**TEXT FOR ANALYSIS**
----

This section discusses the main factors that influence a Scrutinizer collector’s disk use and provides instructions for anticipating additional storage needs.
Data retention#
Scrutinizer’s data history settings can be used to adjust how long Scrutinizer stores aggregated flow data, alarm/event details, and other data. With the default settings, a collector provisioned with the minimum 100 GB of storage can store up to 30 days of NetFlow V5 data for a maximum of 25 flow-exporting devices with a combined flow rate of 1,500 flows/s.
For more accurate and detailed projections of disk space requirements based on specific data retention settings, the following database size calculator can be accessed from the data history settings tray:
The calculator shows both current and predicted disk usage for each historical flow data interval based on the retention times entered. Details are shown by collector, with total predicted usage and total storage currently available also included.
Note
More detailed storage utilization information can be accessed by drilling into a collector from the Admin > Resources > System Performance page.
Scrutinizer’s functions are highly I/O intensive, and there are many factors that can impact the system’s disk-based performance, such as the size/complexity of flows being received and flow cardinality. To ensure optimal performance, 15k HDDs or SSDs in a RAID 10 are recommended.
Auto-trimming#
Scrutinizer automatically trims older historical flow data when available disk space falls below the Minimum Percent Free Disk Space Before Trimming value configured in the data history settings.
Auto-trimming can be disabled by unticking the Auto History Trimming checkbox, but flow collection and other functions may be paused when available storage runs low. The amount of storage for the collector can also be increased to retain older records.
Host indexing#
When host indexing is enabled, it may become necessary to allocate additional storage, CPU cores, and RAM to Scrutinizer collectors.
Host to host indexing can have a significant impact on disk utilization due to the two types of records stored:
Continuously active pairs, for whom records will not expire
Ephemeral unique pairs, for whom records will expire but are also replaced at approximately the same rate
Disk space calculations#
To approximate the amount of additional disk space that will be used by the host to host index:
Create/run a new a Host to Host pair report and add all exporters that were defined as inclusions for the Host Indexing FA algorithm.
Set the time window to cover a period of at least 24 hours.
When the output of the report is displayed, click the gear button to open the Options tray and select Global.
In the secondary tray, select the 5m option from the Data Source dropdown and click Apply before returning to the main view.
Note the total result count, which will be roughly equivalent to the number of active pairs.
Return to the Options > Global tray and switch to the 1m data source option.
Subtract the previous result count from the updated total result count to determine the number of ephemeral pairs.

----

**SOURCE INFORMATION**
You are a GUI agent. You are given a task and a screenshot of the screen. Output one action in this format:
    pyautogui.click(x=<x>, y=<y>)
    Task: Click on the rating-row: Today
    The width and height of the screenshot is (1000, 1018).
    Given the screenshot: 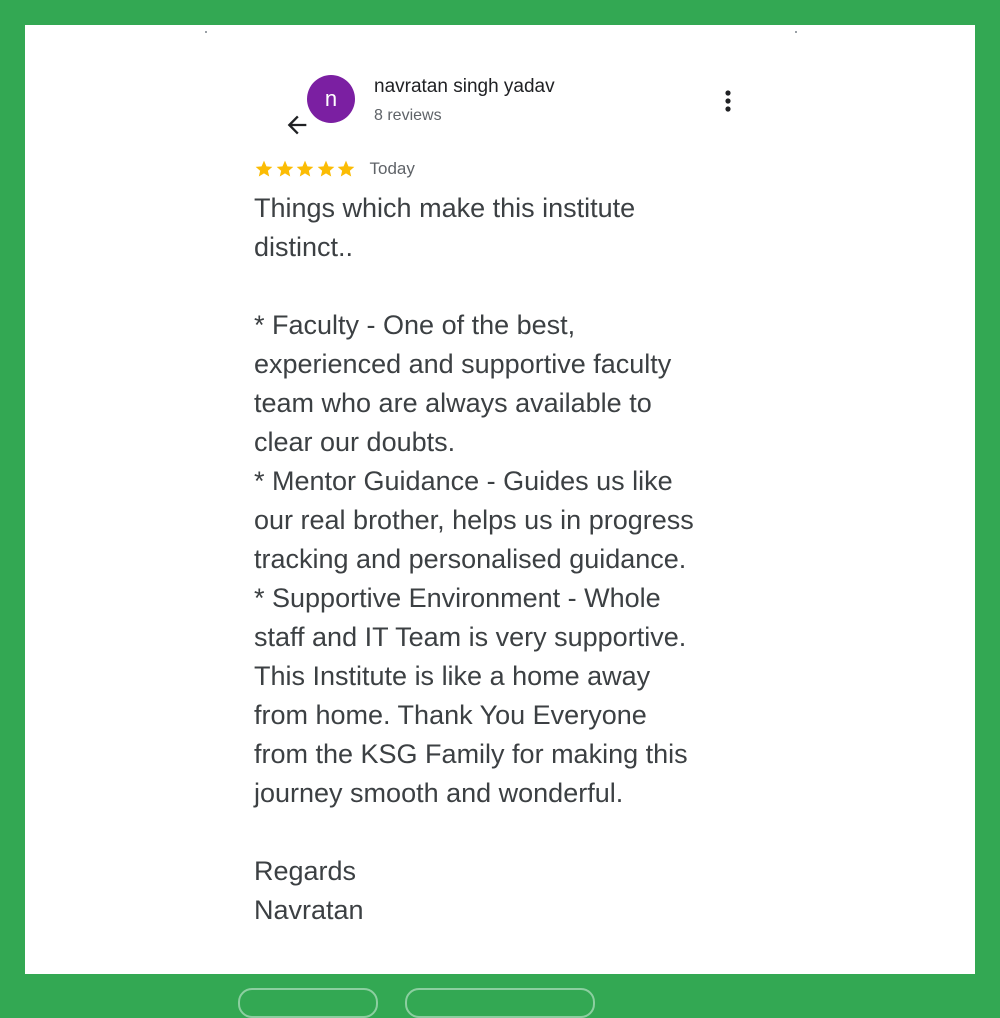 What is the action you would take?
    pyautogui.click(x=334, y=169)
    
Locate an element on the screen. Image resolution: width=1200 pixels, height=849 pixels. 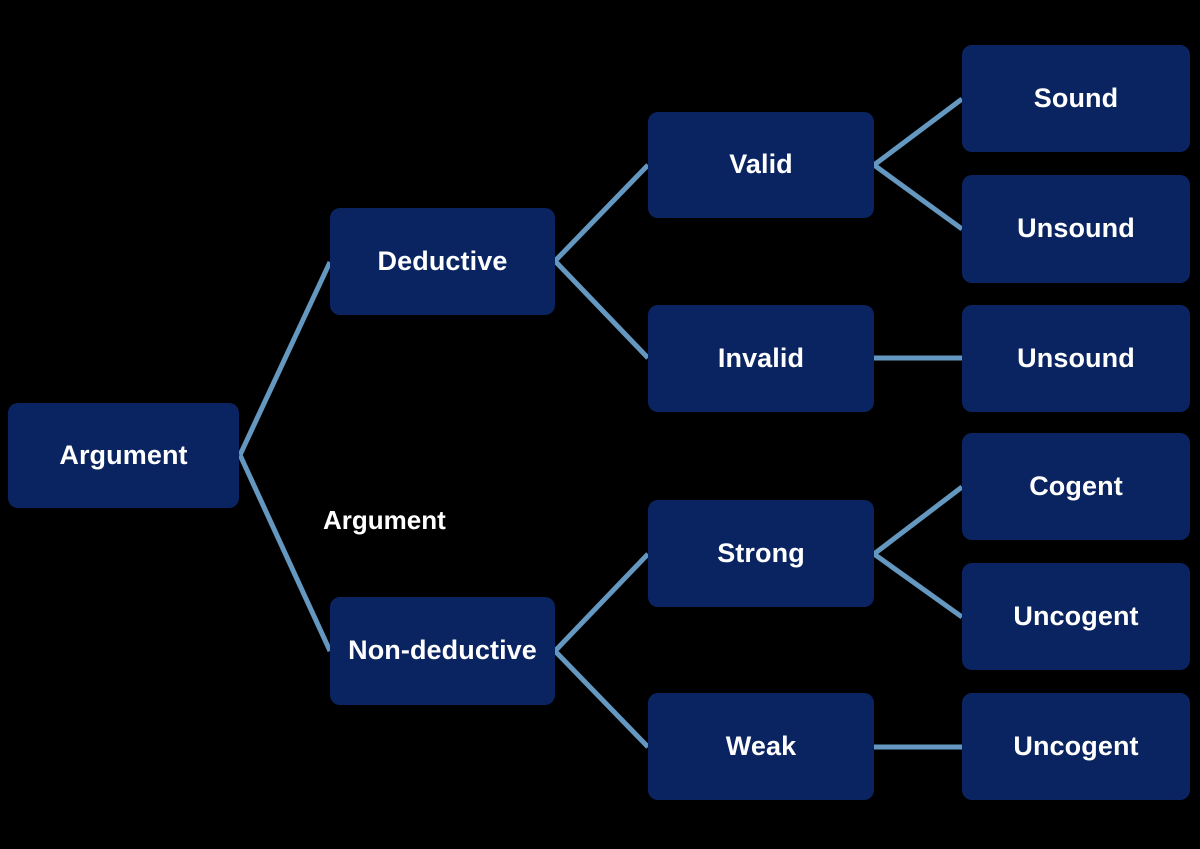
node-invalid: Invalid is located at coordinates (761, 358).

----

**EXERCISES TO COMPLETE**
a – Rewrite the entries as a JSON list of strings, one string per line, starting with the line that contains "Locate an element" and ending at the last line of the entries. Leave out blank lines and any pictures.
b – Extend the text on Scrutinizer collector storage, picking up right after its final sentence.

**ANSWERS TO THIS EXERCISE**
a –
[
  "Locate an element on the screen. Image resolution: width=1200 pixels, height=849 pixels. ",
  "node-invalid: Invalid is located at coordinates (761, 358)."
]

b –
After obtaining the active pair and ephemeral pair counts, the following formula can be used to calculate additional disk space requirements for host to host indexing:
(Active pair count + Ephemeral pair count) * Exporter count * 200 B
where Exporter count corresponds to the total number of exporters/inclusions defined for the Host Indexing algorithm.
Utilization alerts#
If the combined disk space used by the host and host pair databases reaches 100% of the Host Index Max Disk Space setting of the Host Indexing algorithm, host and host to host indexing will be suspended until storage becomes available again.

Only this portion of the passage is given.